As a rule, I don’t generally do tarot readings for myself but I’m always willing to make an exception after a glass or three of wine. It’s a Friday night. The wind outside shakes the trees and rattles the windows in their frames. I should be out. I’ve gone as far as opening my cupboard to stare at my black threads, but not one garment has caught my fancy.
Why go out and get pissed in the company of people who annoy the living shit out of me when I can get blind drunk at home without all the predictable aggravation? Of course this sudden reticence on my part is out of character, but for fuck’s sake, I’m allowed to indulge in the occasional fit of pique.
The others will still be there next week. They’re always there at The Event Horizon, their fat-rolls stuffed into too-tight corsets or PVC pants as they blink drunkenly into the narcotic strobe light when the DJ spins Marilyn Manson, VNV Nation or Rob Zombie.
Tonight is different. This sense of the sacred aches in my bones like nicotine withdrawal. Or perhaps not the sense of the sacred, but rather the realization of the futility of routine, of breathing, of waking each day and going through the motions, a mechanical animal that sweats, eats, shits and pisses its way through its miserable existence.
My chest is tight and my breath wheezes past my lips. I reach for my packet of smokes but my fingers twitch away. The ember of the last cigarette still smolders in the heavy glass ashtray to my left. Instead my fingers tap a complex rhythm on the dark wood of the table top. They have a life of their own tonight, the most animated parts of my body, which is frozen, hunched over the deck of cards resting on a square of midnight velvet.
The red wine has gone bitter on my tongue, my throat thick from smoking too much. Nevertheless, I gulp more Pinot Noir and grimace at the taste. I’m almost ready for that second bottle and the wine hasn’t touched sides. The world is still in too-sharp focus while the liquid churns in my belly.
The cards are cool to the touch and I shuffle them thoroughly while I concentrate on my breathing, on clearing my mind of all the dross that’s been nagging me this past week and, especially expunging the clutching nightmares that have shaken me from sleep almost every night.
Slap, slap, slap.
Three cards in a row lie face down on the fabric.
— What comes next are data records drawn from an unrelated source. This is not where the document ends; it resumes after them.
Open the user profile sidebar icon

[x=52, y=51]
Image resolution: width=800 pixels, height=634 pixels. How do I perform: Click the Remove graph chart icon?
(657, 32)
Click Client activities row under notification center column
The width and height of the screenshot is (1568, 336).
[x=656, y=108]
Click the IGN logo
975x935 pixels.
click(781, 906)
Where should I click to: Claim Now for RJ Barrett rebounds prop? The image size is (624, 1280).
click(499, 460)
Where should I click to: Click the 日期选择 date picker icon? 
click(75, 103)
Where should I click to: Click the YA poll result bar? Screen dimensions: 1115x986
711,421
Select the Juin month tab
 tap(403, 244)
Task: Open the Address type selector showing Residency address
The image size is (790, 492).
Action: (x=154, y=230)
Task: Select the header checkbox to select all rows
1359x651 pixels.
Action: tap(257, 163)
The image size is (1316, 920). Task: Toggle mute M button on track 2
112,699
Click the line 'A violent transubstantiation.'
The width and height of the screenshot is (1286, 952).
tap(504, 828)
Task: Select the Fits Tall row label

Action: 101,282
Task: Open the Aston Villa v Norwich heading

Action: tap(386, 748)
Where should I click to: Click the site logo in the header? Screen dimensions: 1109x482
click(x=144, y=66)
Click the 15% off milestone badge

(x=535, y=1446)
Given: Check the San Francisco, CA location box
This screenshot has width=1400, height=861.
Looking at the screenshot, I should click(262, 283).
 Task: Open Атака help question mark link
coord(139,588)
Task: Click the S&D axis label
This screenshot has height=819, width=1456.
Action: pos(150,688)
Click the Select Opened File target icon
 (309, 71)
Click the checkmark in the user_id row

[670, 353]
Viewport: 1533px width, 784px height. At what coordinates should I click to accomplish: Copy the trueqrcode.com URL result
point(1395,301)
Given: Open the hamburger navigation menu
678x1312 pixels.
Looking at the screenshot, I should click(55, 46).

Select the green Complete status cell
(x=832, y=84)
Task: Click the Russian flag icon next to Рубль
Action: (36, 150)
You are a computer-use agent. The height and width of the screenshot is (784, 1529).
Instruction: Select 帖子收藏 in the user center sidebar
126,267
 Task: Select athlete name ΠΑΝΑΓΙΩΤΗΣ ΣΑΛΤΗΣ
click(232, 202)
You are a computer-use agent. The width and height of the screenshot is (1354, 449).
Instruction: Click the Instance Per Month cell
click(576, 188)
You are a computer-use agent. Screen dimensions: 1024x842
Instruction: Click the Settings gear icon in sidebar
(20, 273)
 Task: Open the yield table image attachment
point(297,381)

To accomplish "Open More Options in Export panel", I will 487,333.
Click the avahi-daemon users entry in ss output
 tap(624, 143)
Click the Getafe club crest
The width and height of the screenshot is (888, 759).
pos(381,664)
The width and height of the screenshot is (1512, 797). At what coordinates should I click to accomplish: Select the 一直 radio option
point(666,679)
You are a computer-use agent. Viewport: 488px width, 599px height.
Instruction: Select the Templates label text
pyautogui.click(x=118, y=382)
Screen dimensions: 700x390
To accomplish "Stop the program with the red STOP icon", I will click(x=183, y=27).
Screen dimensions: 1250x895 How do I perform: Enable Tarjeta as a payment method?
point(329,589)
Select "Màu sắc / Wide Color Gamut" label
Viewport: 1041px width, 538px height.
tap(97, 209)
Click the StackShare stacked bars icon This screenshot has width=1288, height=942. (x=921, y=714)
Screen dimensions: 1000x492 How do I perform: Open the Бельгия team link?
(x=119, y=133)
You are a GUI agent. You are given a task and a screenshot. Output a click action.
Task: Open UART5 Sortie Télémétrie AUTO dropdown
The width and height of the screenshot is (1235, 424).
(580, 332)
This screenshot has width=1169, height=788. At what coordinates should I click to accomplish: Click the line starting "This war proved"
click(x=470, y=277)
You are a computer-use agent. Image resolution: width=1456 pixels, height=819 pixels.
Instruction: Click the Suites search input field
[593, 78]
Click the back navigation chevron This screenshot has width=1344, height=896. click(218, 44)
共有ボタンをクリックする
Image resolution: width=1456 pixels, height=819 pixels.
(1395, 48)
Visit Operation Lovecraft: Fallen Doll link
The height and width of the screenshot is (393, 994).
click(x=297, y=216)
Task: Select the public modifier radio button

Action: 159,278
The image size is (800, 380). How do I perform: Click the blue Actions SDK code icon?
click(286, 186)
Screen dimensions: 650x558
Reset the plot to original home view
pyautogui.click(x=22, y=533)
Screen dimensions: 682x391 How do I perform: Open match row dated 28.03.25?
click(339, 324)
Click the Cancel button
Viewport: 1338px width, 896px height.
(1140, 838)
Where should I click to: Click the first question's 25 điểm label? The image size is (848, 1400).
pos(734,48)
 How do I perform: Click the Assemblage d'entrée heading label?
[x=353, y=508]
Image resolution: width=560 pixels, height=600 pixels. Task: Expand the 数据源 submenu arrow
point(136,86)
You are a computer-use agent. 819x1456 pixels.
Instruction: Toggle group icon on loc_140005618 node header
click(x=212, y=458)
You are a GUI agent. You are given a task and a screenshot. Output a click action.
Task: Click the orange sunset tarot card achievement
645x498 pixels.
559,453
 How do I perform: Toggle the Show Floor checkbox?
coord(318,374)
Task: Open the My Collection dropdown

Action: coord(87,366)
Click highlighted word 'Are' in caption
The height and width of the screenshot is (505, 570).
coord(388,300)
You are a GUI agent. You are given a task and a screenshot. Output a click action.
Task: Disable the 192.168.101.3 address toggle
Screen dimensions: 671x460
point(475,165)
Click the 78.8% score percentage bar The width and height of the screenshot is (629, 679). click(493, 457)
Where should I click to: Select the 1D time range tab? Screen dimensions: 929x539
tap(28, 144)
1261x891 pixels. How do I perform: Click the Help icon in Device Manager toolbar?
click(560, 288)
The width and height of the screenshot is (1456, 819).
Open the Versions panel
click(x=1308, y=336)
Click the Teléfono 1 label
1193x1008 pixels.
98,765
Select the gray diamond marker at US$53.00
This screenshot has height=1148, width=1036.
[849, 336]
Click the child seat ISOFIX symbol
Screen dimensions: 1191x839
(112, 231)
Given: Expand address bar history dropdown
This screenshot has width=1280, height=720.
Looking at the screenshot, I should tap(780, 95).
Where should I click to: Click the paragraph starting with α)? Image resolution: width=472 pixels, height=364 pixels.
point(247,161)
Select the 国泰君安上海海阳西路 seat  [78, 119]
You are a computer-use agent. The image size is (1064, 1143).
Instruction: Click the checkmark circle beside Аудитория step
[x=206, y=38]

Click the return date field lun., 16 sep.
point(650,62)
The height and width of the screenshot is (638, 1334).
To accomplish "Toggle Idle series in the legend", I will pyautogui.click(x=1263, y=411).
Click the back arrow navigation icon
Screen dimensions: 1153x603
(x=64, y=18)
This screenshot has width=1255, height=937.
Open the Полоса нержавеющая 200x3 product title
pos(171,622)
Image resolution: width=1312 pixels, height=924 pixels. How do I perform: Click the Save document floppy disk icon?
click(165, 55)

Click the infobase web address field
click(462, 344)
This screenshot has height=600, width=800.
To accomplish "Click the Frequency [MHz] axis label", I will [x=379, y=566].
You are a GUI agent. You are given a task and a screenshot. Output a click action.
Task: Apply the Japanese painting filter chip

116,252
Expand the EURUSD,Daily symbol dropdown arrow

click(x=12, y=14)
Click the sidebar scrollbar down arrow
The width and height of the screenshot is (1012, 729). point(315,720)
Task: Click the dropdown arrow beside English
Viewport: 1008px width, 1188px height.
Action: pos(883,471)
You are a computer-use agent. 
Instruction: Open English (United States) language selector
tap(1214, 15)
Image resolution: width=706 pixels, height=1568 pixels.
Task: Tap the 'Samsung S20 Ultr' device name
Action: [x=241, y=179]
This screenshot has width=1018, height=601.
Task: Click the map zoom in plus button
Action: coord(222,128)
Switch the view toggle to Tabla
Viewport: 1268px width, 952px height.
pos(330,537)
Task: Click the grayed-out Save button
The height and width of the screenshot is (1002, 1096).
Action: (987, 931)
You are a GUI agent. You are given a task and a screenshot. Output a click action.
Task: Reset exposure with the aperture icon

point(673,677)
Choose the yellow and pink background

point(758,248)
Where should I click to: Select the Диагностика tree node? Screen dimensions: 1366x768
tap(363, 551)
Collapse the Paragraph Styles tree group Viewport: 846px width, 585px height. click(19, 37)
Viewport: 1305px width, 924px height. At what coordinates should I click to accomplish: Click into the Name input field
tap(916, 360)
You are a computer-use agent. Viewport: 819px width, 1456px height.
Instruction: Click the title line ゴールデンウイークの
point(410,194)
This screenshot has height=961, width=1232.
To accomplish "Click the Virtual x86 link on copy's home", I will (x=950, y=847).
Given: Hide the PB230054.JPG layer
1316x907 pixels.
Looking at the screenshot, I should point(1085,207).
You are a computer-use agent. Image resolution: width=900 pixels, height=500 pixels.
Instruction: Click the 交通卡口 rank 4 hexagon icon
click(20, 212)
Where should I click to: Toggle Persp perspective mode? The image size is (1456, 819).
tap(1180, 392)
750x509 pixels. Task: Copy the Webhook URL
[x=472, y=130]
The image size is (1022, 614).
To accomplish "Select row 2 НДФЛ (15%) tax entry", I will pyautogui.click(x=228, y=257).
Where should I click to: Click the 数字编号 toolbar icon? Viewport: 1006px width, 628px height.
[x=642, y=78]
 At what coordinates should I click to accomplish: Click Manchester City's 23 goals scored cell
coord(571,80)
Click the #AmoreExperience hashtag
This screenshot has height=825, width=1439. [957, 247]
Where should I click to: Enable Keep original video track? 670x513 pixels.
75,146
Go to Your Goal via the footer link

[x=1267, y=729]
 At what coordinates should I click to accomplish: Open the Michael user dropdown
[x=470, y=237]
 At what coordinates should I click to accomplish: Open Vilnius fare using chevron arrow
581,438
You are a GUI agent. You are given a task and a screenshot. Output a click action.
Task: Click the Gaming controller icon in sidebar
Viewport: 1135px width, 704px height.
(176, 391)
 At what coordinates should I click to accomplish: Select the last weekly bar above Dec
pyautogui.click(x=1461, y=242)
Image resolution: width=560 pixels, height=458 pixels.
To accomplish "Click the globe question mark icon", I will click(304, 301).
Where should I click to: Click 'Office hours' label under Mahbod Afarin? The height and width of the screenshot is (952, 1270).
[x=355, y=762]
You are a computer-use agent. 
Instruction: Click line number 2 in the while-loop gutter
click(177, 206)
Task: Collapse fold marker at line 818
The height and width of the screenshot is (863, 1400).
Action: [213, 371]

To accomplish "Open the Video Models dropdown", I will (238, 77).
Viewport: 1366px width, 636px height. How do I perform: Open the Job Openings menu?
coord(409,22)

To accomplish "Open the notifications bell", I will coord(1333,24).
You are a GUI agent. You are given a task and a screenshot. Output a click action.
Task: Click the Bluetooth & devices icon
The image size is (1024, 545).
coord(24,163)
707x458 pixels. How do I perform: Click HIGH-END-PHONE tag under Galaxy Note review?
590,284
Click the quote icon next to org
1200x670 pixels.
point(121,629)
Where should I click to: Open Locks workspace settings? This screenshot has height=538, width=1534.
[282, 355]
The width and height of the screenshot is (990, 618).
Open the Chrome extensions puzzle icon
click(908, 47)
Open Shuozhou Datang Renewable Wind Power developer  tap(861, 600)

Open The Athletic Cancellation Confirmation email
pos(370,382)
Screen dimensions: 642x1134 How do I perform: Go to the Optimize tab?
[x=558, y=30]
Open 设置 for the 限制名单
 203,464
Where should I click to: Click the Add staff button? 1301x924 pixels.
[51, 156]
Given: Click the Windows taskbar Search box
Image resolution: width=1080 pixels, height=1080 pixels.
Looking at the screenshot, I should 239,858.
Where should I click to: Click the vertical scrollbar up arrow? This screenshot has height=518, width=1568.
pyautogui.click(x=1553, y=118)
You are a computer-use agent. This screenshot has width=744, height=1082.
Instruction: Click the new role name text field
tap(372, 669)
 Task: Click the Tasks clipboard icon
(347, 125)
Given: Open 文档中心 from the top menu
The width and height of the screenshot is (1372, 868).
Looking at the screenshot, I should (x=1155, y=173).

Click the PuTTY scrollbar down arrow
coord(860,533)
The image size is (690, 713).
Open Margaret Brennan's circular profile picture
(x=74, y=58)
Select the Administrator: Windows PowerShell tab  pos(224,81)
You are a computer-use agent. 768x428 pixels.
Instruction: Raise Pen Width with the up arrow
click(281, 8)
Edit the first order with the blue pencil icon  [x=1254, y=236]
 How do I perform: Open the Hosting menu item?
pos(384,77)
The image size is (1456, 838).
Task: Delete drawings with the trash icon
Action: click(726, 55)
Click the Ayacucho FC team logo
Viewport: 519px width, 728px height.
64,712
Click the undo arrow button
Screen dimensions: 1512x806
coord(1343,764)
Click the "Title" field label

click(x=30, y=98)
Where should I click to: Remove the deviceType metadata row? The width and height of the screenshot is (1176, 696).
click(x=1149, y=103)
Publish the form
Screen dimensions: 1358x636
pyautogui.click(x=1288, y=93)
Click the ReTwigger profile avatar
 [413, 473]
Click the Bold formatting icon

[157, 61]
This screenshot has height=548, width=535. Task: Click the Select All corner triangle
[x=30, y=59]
I clear my throat, the sound resonant in the echoing domain of my lounge. I flip the one in the center over to reveal The Fool, resplendent in his green jacket with a tiger gnawing at his leg. It’s too early to tell exactly how he’s dignified. I hate the way he grins at me, like he beholds some secret of the universe; knowing I’m still going to discover it.
The next card, on the left, reveals the Nine of Swords. Cruelty. Blood drips from the blades. I’ve never liked this card. I try figure out how The Fool relates to Cruelty and growing unease stabs at me. Perhaps I’m rushing off into a direction I don’t want to take. I might face the cruelty of those around me. I’m taking a definite plunge. It could be inspired. It could be folly. But there are people sharpening their knives, slanderous tongues and wicked thoughts twisted against me.
Yet I don’t know. It’s always easier to read the cards for someone else, where I can cut loose and babble incoherently, and take cues from my client. Then I can play with words in such a way that makes it appear that the cards impart wisdom, advice for the future, when all I’m doing is giving them the meaning someone else wants to hear.
My fingers tremble when I turn over the last card. The Tower. Destruction of all illusions, of the entire world burned up by the wrath of Shiva’s eye, of the earth opening to belch forth flame to devour saint and sinner alike.
With a growl I sweep the cards together then shuffle them. They hiss against each other for what feels like forever but this time, once I clasp a neat deck, I fan the cards out across the velvet.
Eyes closed, I trail a finger across them, from left to right and back again until one seems like a better option than the others.
I flip the card over and my pulse stutters. The Tower’s dirty orange-and-black tones scream at me. A hiss escapes my lips as I repeat the process. Shuffle, cut the deck this time, shuffle some more. Make three piles of cards which I randomly stack together. Shuffle. Pick another card. Look at it.
The Tower. A strangled sound wrenches itself from me. This would be funny if it weren’t for the fact that The Tower’s showed up in five of the readings I’ve done for paying clients this past week.
The shatter of breaking glass from the kitchen has me lurch to my feet accompanied by a tortured rasp from my chair’s legs. The black-painted walls close in on me and I catch a glimpse of my pallid features in the gilt-framed mirror hanging over the fireplace. My mouth opens and shuts without sound for a heartbeat or two before my legs obey my need to investigate the nature of the disaster that awaits.
Wine pools among shards on the slate of my kitchen floor. Pyewacket washes her white mittens on the counter, her eyes cold emeralds as she briefly pauses in her ablutions so she can cast a glance in my direction.